Hay un aliento común entre este libro y otros grandes ensayos que abordan la cuestión de la dominación cultural y la construcción de la realidad. Leyéndolo no he podido evitar recordar Orientalismo o Cultura e imperialismo, de Edward Said. Dejando aparte el hecho de la propia conquista imperialista, que no es el caso de la España vacía, existe un claro fondo común. Said sostenía con acierto que Oriente fue una construcción de Occidente, no sólo con la fuerza de las armas o la política, sino sobre todo con los mitos creados y las obras de la alta cultura que la retrataban. Cuanto sabemos de esa España cada vez más vacía es un relato ajeno, contado por los dueños de la palabra.
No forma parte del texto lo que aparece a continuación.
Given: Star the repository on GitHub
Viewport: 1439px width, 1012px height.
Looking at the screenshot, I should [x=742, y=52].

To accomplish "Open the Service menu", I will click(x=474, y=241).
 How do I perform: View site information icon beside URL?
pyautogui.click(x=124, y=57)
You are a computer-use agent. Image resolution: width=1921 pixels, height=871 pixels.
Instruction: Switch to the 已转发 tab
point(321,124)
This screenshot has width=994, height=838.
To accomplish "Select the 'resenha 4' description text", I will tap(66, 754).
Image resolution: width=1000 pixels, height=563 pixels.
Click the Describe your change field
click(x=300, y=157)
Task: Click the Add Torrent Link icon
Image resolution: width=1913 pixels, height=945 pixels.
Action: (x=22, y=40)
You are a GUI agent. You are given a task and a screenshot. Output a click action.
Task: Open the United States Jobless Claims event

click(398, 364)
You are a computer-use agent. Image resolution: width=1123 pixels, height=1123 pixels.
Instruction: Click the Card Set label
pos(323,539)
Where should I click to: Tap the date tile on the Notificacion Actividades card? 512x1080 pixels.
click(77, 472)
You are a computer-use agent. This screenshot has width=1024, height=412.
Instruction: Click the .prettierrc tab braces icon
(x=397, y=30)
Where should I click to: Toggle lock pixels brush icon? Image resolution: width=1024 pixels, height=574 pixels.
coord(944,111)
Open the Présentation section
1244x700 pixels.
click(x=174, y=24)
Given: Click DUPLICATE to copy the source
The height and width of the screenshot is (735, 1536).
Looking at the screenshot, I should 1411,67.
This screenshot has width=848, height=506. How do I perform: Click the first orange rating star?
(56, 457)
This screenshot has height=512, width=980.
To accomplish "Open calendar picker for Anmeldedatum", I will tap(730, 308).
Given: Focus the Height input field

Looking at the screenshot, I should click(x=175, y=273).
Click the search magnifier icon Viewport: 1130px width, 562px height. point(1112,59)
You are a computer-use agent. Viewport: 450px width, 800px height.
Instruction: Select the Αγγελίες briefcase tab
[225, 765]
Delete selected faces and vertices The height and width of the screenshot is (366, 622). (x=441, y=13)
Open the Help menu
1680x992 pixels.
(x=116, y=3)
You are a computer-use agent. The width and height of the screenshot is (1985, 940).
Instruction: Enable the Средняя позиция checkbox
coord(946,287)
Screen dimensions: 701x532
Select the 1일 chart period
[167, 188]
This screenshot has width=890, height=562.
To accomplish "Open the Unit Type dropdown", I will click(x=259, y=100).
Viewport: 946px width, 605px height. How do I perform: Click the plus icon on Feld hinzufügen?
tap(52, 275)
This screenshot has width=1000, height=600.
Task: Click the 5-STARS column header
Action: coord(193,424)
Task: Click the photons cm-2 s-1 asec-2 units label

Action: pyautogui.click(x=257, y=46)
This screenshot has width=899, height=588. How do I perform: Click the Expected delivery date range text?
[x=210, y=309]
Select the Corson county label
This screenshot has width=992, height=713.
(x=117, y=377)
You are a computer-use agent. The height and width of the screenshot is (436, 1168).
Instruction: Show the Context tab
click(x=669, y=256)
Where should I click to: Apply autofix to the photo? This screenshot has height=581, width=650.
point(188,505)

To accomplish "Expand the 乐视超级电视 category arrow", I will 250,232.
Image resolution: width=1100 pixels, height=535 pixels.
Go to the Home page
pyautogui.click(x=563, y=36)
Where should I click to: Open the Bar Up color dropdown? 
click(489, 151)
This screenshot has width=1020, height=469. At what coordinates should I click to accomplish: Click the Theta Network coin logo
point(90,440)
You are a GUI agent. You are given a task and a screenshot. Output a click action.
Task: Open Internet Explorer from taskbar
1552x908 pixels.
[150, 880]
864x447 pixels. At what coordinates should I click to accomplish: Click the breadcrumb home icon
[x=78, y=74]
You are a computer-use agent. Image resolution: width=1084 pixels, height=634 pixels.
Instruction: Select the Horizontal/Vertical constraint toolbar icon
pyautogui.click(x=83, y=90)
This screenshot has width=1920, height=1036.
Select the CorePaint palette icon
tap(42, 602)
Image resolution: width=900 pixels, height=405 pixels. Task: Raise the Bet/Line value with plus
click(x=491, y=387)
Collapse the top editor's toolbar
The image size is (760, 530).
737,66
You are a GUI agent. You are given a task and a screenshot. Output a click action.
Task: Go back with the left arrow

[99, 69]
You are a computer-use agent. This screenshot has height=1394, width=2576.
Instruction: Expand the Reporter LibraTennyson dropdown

Sólo en los últimos años ha empezado a ser narrada desde otro punto de vista, ajeno a la mentalidad prepotente hasta ahora dominante. Son algunos nietos y bisnietos de los que protagonizaron el Gran Trauma quienes, en sus escritos, pero también con su música y su forma de vivir, se han reapropiado de esa España vacía desde las capitales a las que emigraron sus antepasados. Sin idealizaciones, sin estereotipos externos.- DANIEL PELEGRÍN.

 

 

 

Sergio del Molino. La España vacía. Viaje por un país que nunca fue, Madrid, Turner, 2016.